They were angry, but stayed calm and -- most importantly -- they fought back.
The passengers and crew of a domestic Qantas flight this week saved themselves from a possible crash by overpowering a man who stabbed two flight attendants as he tried to break into the cockpit.
After the terror attacks of Sept. 11, 2001, in the US, air travelers the world over are now more emboldened to take risks and confront danger head on.
"We have changed. People do react now," Prime Minister John Howard said on Melbourne radio 3AW.
"In a typical Australian fashion they have taken the initiative and done something to subdue this [man] themselves. I am very proud of them," he said.
Suspect David Mark Robinson, 40, has been charged with one count of attempted hijacking and two counts of attacking members of the air crew. He could go to prison for life if convicted.
He is accused of smuggling two sharpened wooden stakes -- which metal detectors of security guards couldn't find -- on board the Qantas Boeing 717 that took off from Melbourne Airport for Launceston on the island state of Tasmania on Thursday.
Robinson -- who recently left his computer analyst job and is described by a neighbor as "a good man" -- was ordered to undergo psychiatric assessment following media reports that he had talked about "God's will" and "Armageddon" after his arrest.
Graham Ashton, the Australian Federal Police agent heading the case, refused to comment on the reports, but said that Robinson was not a terrorist and had admitted that he had operated alone.
"He gave us the full details as to everything we needed to know," Ashton said, declining to elaborate on a likely motive.
Howard this week said that al-Qaeda had plotted attacks here in the months before Sept. 11, 2001, and the nation was shocked by the deaths of dozens of Australians in a terrorist bombing on the Indonesia resort island of Bali last year.

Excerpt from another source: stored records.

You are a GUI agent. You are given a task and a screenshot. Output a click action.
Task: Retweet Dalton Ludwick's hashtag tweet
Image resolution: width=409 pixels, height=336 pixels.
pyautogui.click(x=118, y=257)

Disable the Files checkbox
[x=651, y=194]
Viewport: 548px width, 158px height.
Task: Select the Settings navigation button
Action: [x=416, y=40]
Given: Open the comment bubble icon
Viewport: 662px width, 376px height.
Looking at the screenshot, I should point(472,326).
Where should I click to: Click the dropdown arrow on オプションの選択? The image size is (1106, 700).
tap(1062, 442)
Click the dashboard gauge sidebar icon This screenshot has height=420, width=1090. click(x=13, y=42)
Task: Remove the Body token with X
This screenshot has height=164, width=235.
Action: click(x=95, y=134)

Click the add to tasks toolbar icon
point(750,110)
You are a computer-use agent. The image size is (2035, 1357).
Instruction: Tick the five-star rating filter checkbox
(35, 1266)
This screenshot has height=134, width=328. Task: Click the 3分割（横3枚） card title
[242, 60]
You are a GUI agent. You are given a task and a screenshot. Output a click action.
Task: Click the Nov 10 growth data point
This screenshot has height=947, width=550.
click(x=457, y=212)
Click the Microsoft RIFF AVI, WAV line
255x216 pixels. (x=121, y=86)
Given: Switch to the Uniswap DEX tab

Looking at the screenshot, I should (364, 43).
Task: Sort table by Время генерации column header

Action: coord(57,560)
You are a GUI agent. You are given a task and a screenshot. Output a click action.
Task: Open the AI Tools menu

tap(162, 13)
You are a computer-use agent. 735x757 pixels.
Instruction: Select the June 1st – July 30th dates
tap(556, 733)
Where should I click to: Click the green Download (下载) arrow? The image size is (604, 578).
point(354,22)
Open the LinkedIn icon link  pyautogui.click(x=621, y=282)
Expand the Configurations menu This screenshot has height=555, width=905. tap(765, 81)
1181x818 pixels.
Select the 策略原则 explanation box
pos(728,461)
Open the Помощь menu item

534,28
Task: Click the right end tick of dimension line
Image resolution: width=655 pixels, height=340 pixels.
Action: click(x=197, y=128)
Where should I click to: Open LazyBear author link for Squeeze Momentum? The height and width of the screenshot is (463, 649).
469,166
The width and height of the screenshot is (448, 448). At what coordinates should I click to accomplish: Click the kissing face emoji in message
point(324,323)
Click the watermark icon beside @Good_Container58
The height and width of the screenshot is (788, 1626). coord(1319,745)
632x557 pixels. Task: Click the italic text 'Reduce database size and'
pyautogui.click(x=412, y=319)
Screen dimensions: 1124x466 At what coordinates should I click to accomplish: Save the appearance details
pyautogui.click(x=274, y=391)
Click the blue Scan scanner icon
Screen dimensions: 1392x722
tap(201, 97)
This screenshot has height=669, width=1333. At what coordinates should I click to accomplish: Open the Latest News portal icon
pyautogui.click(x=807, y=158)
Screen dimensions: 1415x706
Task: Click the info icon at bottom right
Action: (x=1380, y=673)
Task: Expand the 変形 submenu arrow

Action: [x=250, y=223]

In Australia, details are well known about how passengers fought hijackers aboard United Airlines Flight 93, crashing it into a Pennsylvania field on Sept. 11, and how those on an American Airlines plane over the Atlantic overpowered convicted shoe bomber Richard Reid in December that year.
The drama that confronted those aboard the Qantas jetliner on flight QF1737 that had just taken off from Melbourne on Thursday was chillingly similar.
The main hero was Qantas flight attendant Greg Khan. He blocked the way of the would-be hijacker from getting to the locked door of the cockpit even as he was repeatedly stabbed.
With blood flowing from his wounds, Khan refused to yield until after other crew and passengers joined the fight and bound the attacker's hands and feet.
"I pushed him back to row six while he still had me in this bear hug and kept up his frenzy of stabbing the back of my head," Khan told a packed news conference, his face still swollen from his injuries.
"Once he was down the other guys on the flight and a gentleman that we had on board restrained him," said Khan, a flight attendant for seven years.
"A paramedic took me back to the front of the aircraft and started looking after my head. I've got 16 stitches," he said.
Khan and another flight attendant, 25-year-old Denise Hickson, both suffered stab wounds.
"We're well trained on how to do these things, but adrenalin and instinct kicked in as well," Khan said. "Once I got this guy down and I was on top of him, I knew it was all right because I wasn't being hit in the head anymore," he said.
Inside the cockpit Pilot Corey Purves initially thought a trolley had bumped against its locked doors, not realizing that at 2,400m, his plane was under attack.
"Within 40 seconds of that initial bump we got a call through to the cockpit and we were then made aware that there was a security threat against the safety of the aircraft," Purves told reporters.
He turned the plane around immediately and it landed safely back at Melbourne airport where the suspect was arrested.